▸ **WHAT IS NEEDED**
Copy out the lines beginning at the one with "Viewport: 1351px width, 824px height." and ending at the last line of the data, both included; pictures stay out.

▸ **SOURCE MATERIAL**

----

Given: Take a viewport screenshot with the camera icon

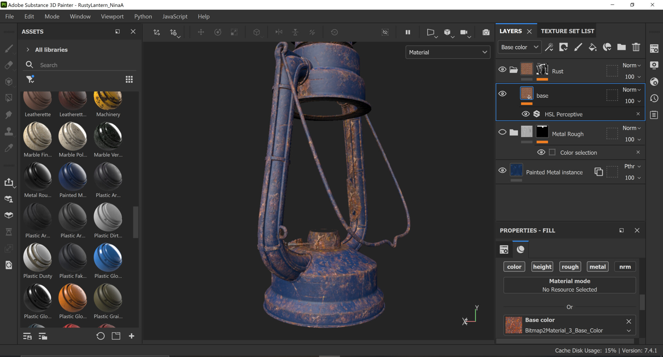Looking at the screenshot, I should point(486,32).
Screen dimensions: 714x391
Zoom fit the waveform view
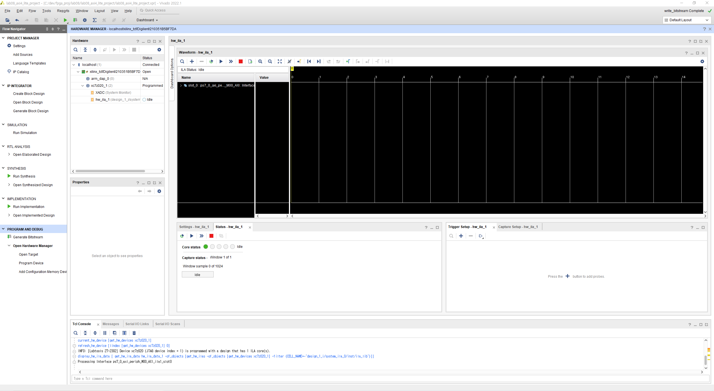[279, 61]
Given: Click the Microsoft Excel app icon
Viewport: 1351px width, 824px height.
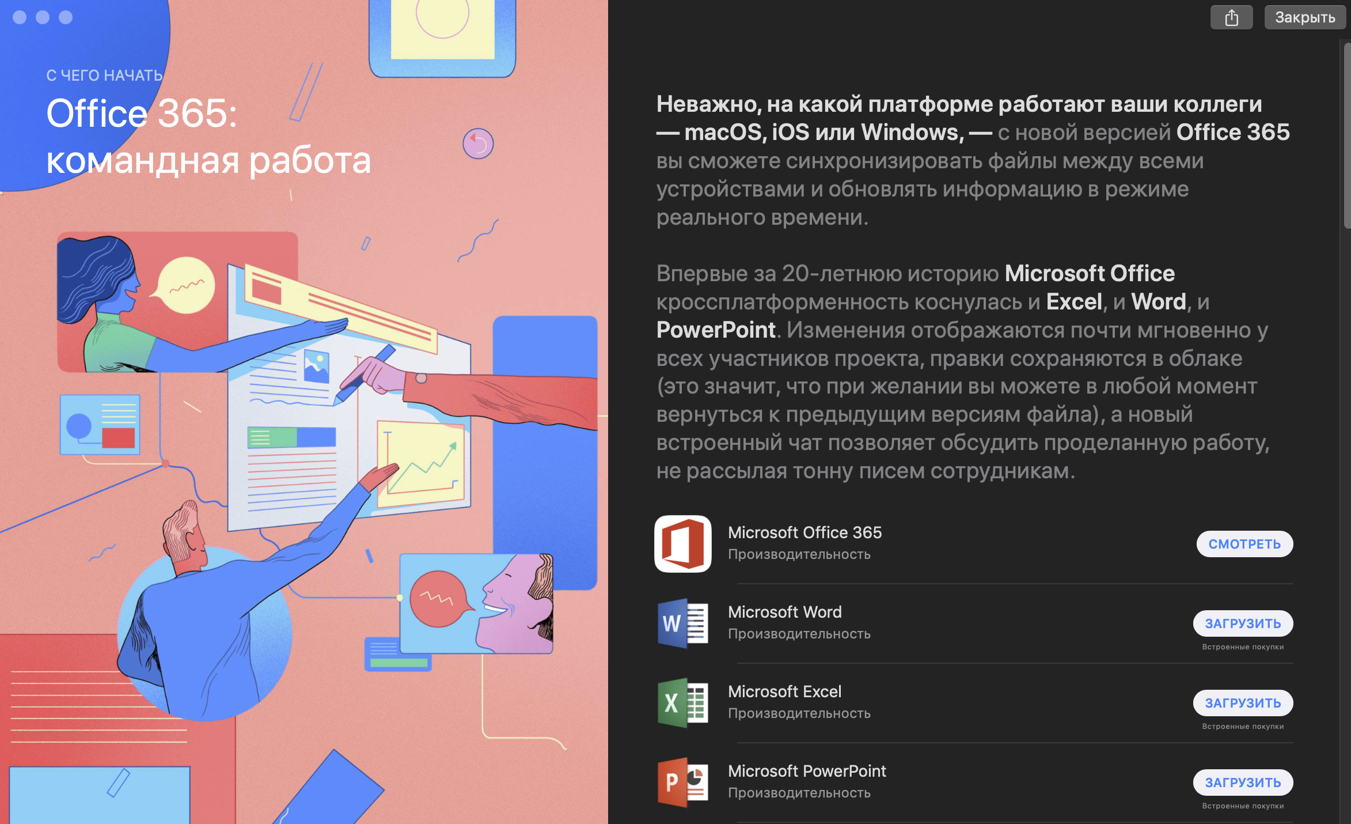Looking at the screenshot, I should 683,702.
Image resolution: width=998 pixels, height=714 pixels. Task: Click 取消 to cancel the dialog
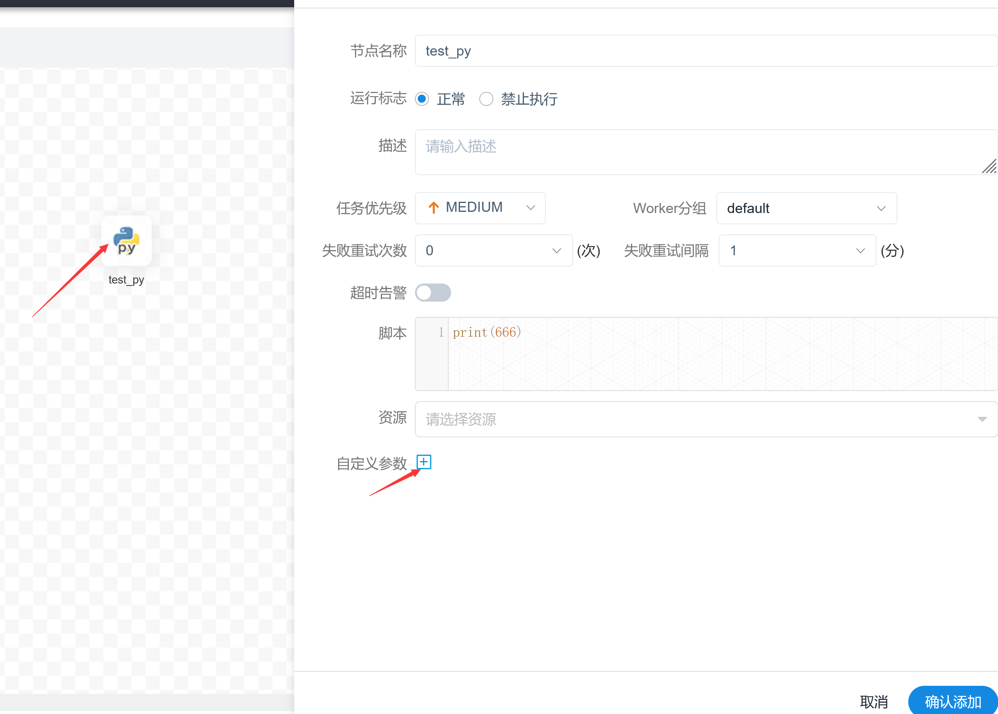pos(874,700)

----

▸ **SOLUTION FOR THIS EXERCISE**
Viewport: 1351px width, 824px height.
Looking at the screenshot, I should 683,702.
Image resolution: width=998 pixels, height=714 pixels. Task: Click 取消 to cancel the dialog
pos(874,700)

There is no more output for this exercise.